Japanese Maple


By Clive James (1939-2019), broadcaster and writer
Illustrated by Jef Franssen


In 2011 Clive James wrote:
In January 2010 in Cambridge, I got hauled in for kidney failure.
I was immediately diagnosed with everything else as well, including several lung diseases and a version of leukemia that is supposed to develop slowly but in my case couldn't wait to get started, mainly in my lungs.

In September 2014 he wrote:

Japanese Maple


Your death, near now, is of an easy sort,
so slow a fading out brings no real pain.
Breath growing short
is just uncomfortable. You feel the drain
of energy, but thought and sight remain.

Enhanced, in fact.

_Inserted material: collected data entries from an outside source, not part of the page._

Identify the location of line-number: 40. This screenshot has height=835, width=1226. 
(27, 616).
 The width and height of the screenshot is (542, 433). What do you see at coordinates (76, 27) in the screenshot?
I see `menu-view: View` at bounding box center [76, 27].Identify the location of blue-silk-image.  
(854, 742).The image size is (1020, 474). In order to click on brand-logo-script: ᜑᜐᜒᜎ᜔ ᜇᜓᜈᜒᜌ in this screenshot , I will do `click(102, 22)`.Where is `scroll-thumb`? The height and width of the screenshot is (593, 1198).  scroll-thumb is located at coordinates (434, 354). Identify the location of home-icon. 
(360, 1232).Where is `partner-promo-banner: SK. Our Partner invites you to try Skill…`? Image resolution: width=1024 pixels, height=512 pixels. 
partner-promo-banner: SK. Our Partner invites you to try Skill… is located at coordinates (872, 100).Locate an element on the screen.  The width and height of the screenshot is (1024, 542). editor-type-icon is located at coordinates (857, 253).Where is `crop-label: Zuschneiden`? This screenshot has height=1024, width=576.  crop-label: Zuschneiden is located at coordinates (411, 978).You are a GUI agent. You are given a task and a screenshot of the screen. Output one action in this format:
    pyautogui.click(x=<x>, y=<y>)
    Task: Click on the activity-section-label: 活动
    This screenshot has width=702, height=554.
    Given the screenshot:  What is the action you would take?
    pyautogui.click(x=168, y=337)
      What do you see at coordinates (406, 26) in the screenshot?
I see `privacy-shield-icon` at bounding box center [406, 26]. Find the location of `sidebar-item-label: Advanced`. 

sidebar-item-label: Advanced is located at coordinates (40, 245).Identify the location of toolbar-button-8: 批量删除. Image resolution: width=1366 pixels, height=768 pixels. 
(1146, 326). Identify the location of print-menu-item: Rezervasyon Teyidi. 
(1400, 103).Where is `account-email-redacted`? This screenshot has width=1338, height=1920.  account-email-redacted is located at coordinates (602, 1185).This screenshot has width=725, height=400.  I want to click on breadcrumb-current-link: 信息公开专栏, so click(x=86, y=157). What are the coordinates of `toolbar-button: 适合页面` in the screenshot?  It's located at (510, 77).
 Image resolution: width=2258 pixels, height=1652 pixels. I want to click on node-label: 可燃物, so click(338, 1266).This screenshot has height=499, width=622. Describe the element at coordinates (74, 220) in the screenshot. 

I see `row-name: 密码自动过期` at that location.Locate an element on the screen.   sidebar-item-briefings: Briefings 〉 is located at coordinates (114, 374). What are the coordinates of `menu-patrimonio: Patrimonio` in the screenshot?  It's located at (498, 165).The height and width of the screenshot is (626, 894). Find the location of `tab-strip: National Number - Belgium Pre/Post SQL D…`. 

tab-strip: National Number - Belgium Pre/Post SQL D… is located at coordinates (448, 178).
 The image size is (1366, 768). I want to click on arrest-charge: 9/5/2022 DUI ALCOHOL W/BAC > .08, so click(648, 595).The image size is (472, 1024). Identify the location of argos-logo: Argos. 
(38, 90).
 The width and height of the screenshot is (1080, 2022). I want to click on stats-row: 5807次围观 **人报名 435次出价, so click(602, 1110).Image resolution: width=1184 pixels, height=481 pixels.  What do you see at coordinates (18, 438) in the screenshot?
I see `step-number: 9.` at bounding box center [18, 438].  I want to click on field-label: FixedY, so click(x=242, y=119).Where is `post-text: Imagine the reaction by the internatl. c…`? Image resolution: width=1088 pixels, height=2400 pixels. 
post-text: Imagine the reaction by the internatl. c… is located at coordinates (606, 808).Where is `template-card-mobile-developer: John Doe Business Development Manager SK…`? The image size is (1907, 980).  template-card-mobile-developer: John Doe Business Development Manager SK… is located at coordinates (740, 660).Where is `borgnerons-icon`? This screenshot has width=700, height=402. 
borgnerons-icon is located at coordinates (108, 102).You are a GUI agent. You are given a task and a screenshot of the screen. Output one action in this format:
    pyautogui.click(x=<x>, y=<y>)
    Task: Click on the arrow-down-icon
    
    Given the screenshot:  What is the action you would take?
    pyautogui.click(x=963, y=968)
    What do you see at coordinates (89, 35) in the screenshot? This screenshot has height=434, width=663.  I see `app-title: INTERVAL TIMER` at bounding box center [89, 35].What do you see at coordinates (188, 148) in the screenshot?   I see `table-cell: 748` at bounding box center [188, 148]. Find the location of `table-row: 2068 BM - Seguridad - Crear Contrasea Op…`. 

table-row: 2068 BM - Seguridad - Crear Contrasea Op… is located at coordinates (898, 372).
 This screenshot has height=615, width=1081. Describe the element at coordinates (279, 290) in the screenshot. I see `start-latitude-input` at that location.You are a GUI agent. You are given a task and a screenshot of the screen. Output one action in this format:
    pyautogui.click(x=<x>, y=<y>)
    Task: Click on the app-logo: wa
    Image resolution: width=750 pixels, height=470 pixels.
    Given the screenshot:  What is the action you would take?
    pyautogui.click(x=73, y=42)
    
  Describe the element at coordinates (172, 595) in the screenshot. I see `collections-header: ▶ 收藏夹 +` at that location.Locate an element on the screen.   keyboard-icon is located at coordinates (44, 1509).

When did you ever see
so much sweet beauty as when fine rain falls
on that small tree
and saturates your brick back garden wall,
so many Amber Rooms and mirror halls?

Ever more lavish as the dusk descends
this glistening illuminates the air:
It never ends.
Whenever the rain comes it will be there,
beyond my time, but now I take my share.

My daughter's choice, the maple tree is new.
Come autumn and its leaves will turn to flame.
What I must do
is live to see that. That will end the game
for me, though life continues all the same:

Filling the double doors to bathe my eyes,
a final flood of colors will live on
as my mind dies,
burned by my vision of a world that shone
so brightly at the last, and then was gone.